Return all lines from the listing below that include the word "Announces".
========
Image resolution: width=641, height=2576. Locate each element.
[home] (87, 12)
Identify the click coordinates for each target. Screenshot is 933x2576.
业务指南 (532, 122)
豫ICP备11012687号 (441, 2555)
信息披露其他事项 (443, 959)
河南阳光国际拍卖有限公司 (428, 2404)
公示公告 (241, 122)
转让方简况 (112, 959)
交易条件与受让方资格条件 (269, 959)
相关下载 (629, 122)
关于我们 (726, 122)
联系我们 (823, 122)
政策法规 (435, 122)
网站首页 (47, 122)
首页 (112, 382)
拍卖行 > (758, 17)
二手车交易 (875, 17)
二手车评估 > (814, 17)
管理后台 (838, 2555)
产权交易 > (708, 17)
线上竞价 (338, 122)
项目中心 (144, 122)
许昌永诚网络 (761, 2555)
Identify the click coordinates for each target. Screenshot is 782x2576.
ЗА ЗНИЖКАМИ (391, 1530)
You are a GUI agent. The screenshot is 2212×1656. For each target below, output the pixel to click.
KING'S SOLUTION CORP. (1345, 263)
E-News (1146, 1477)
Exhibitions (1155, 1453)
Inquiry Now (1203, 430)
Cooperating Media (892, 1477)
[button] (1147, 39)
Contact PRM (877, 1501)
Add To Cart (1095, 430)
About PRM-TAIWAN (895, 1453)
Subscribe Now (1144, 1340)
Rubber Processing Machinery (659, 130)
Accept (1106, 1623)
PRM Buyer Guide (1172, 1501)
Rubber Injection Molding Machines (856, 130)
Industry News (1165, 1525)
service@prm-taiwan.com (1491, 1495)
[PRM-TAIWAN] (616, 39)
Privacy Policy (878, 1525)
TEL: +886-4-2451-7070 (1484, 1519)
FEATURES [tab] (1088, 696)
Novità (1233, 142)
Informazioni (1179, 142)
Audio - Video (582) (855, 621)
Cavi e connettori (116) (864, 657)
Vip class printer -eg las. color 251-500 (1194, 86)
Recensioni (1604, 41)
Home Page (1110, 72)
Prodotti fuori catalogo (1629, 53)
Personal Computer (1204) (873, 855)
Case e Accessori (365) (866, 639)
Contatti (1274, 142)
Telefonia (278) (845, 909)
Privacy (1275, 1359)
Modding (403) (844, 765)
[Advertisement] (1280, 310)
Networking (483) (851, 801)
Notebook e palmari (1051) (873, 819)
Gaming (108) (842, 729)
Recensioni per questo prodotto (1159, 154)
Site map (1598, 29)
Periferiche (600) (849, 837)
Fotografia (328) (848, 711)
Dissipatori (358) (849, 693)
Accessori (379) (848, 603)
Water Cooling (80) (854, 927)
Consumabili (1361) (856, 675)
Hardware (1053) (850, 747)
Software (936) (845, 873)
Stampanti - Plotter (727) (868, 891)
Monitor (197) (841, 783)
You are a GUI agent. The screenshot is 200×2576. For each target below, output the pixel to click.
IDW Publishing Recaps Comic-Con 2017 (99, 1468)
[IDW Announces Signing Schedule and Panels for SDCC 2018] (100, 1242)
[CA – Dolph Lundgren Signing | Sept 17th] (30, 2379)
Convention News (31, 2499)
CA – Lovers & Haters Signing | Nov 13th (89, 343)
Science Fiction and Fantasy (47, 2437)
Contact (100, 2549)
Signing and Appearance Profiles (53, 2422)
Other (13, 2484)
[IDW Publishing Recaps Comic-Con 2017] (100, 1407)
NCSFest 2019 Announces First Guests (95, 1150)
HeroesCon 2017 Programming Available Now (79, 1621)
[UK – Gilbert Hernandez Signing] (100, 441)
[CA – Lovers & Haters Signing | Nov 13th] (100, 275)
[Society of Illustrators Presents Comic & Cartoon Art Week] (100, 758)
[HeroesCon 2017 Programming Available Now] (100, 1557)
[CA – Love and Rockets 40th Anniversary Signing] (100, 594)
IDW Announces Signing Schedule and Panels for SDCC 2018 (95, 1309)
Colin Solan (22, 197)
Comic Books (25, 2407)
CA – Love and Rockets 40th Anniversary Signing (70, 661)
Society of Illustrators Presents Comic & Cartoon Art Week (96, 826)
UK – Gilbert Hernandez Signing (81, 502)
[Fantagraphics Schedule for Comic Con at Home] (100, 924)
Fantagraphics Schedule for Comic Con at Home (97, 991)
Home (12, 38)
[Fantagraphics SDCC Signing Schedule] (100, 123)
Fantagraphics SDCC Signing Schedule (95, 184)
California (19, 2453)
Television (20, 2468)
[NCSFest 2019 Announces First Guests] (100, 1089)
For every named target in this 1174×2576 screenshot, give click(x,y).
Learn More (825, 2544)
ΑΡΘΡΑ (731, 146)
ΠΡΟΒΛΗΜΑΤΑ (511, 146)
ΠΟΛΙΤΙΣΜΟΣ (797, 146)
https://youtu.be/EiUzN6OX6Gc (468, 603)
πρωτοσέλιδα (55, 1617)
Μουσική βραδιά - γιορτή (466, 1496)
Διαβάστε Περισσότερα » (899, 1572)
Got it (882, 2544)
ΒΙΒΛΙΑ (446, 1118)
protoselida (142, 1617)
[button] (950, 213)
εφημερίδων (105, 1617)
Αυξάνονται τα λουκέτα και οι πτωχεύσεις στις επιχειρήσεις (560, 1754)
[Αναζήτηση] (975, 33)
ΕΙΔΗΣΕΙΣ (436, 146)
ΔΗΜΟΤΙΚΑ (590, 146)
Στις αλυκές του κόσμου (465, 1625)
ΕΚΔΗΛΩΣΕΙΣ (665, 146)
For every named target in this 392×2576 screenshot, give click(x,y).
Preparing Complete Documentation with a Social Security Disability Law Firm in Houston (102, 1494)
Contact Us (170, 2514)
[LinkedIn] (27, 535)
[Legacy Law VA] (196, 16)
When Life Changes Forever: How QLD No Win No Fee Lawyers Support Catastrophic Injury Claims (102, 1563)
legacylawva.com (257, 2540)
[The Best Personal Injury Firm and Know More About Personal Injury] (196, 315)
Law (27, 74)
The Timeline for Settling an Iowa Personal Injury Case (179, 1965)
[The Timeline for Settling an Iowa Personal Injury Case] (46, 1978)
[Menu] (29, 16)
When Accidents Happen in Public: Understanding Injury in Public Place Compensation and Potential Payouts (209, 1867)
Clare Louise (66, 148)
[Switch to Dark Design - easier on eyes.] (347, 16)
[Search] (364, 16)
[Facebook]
========
OUTPUT FOR THIS EXERCISE –
[IDW Announces Signing Schedule and Panels for SDCC 2018] (100, 1242)
NCSFest 2019 Announces First Guests (95, 1150)
IDW Announces Signing Schedule and Panels for SDCC 2018 (95, 1309)
[NCSFest 2019 Announces First Guests] (100, 1089)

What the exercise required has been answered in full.